The late Jim Cook, a Marine wounded in Vietnam and a tireless leader who ran Sabathani for nearly 30 years, I believe, would be proud of this and nearby developments. Seward Co-op worked with neighbors and nonprofit career agencies to meet hiring goals at a store that is expected eventually to top 100 employees.
In August, at a hiring fair for the jobs that begin at $12.82 an hour, nearly 400 residents of the Bryant-Central and surrounding communities inquired about opportunities.
Last year, Seward Co-op, based on E. Franklin Avenue about 3 miles away, established hiring goals of 32 percent minorities overall by 2019. At that time, the co-op had 255 employees, 21 percent of whom were people of color. Most recently, Seward Co-op is approaching 400 employees, 34 percent of whom are minorities.

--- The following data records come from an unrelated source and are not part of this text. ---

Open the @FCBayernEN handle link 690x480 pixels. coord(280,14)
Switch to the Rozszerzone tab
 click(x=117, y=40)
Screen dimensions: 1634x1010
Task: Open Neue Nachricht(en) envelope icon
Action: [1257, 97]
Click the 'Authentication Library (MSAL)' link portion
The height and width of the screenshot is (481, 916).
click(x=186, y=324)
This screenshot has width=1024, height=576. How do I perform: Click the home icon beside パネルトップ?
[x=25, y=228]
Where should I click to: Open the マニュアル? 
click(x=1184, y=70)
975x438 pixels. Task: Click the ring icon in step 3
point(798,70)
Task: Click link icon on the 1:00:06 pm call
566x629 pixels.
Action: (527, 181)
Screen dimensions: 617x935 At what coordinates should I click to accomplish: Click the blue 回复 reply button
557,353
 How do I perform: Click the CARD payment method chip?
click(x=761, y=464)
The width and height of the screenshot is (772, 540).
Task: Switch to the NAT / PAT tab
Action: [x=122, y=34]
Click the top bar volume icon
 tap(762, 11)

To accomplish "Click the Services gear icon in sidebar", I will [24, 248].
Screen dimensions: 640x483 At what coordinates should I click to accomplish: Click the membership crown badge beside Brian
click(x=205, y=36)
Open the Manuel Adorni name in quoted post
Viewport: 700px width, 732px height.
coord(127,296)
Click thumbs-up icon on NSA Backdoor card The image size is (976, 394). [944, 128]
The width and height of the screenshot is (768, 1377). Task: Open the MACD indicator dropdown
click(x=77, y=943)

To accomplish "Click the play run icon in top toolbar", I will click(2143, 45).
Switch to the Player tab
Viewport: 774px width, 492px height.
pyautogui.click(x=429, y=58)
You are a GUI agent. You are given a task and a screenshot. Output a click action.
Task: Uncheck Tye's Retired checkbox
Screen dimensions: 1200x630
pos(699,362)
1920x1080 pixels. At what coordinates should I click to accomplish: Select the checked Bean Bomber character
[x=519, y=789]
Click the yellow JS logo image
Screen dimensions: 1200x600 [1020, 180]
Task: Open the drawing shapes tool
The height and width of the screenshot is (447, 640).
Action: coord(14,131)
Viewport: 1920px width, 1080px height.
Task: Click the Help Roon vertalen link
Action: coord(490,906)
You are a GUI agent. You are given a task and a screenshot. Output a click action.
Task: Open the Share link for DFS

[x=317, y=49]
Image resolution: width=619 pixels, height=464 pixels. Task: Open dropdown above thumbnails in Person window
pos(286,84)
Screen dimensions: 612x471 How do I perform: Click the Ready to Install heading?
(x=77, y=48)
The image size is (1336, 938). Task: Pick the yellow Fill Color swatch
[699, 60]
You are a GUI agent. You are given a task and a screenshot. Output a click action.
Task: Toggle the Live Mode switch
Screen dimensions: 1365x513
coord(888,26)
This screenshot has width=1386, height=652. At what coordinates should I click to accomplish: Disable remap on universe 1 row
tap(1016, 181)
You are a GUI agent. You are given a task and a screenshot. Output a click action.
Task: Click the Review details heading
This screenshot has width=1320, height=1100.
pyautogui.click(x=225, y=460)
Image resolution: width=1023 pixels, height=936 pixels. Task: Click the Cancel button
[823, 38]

The Seward investment is the biggest in decades in the historic heart of a diverse South Side commercial district along E. 38th Street. Among housing and other planned projects, there is a small bike center aimed at helping to overcome the racial gap in cycling. The growth spurt lies partly with residents, business owners and nonprofit leaders who identified what would revitalize an area marked by too many vacant storefronts.
Seward Co-op, which posted $32 million in retail sales last year, is bursting at the seams at its flagship store on East Franklin, Seward marketing manager Tom Vogel said in an interview this spring.
“We want to alleviate some pressure on our Franklin store and about 20 percent of our membership of 13,000 households live closer to the [38th Street] store,” he said. “And we expect to gain many new members and customers.”